We crawl and archive websites for our clients on daily basis. Since last Wednesday (19th July) we have seen a large increase http 429 errors when crawling some client sites and have been unable to archive their sites. All the sites that have this error are using Cloudflare. Are there any global settings in Cloudflare and or any other changes from last week that could have caused this issue?
A 429 response means that the request has been rate limited. You are going to need to reach out to your customers and work with them to make sure that your service is not blocked.
These blocks are normally set at the domain level, and so they should be able to allow your traffic,
Thanks for your reply. We are now seeing 403 errors rather than 429, which presumably means we are being identified as a bot. This issue is affecting about 200 websites across about 60 different clients and the problem for these all started at the same time last week. We have previously asked all our clients to allowlist our IP addresses and these haven’t changed.

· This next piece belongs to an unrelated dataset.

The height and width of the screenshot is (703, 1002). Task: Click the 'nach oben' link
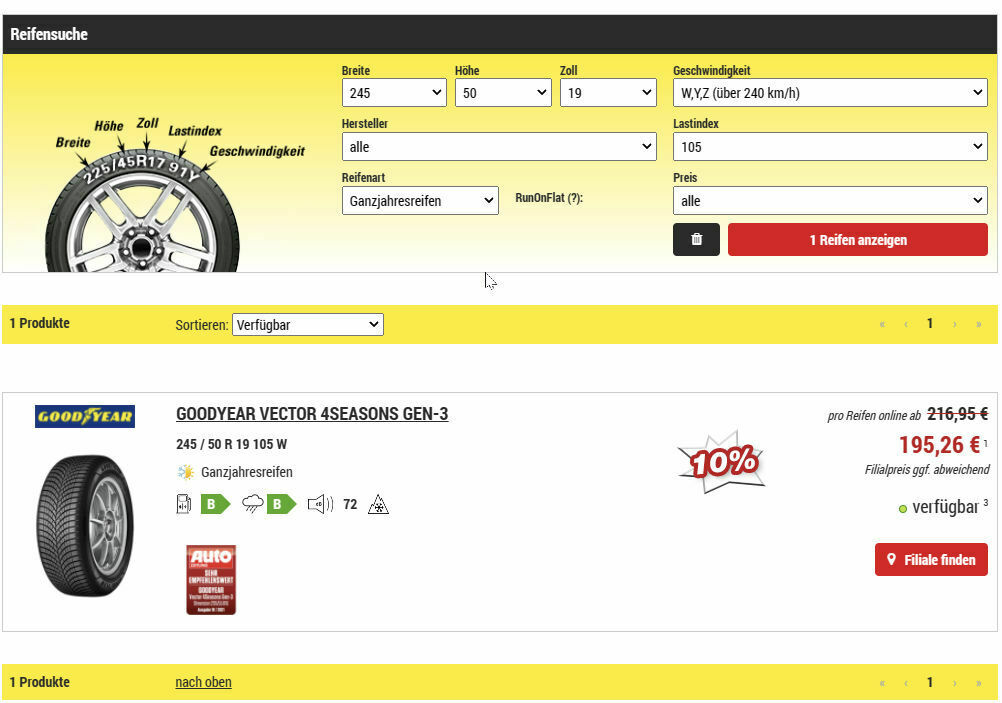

We have started the process of reaching out clients to ask them to allow our traffic, but given the number of sites this could take weeks to resolve. It seemed strange that we saw this issue across so many websites that all use Cloudflare at the same time, hence the question if there was any global Cloudflare configuration that might have caused this and if there might be any quicker way to resolve this than contacting clients individually.
hence the question if there was any global Cloudflare configuration that might have caused this and if there might be any quicker way to resolve this than contacting clients individually.
I don’t think there is such a configuration.
Could you please confirm if the 403s that you are seeing are Cloudflare branded?
If so, could you please provide us an example of a Ray ID so that we may further investigate this issue?
We are now seeing 403 errors rather than 429, which presumably means we are being identified as a bot.
Not necessarily, Cloudflare will serve 403 responses if the request violated either a default WAF managed rule enabled for all orange-clouded Cloudflare domains or a WAF managed rule enabled for that particular zone.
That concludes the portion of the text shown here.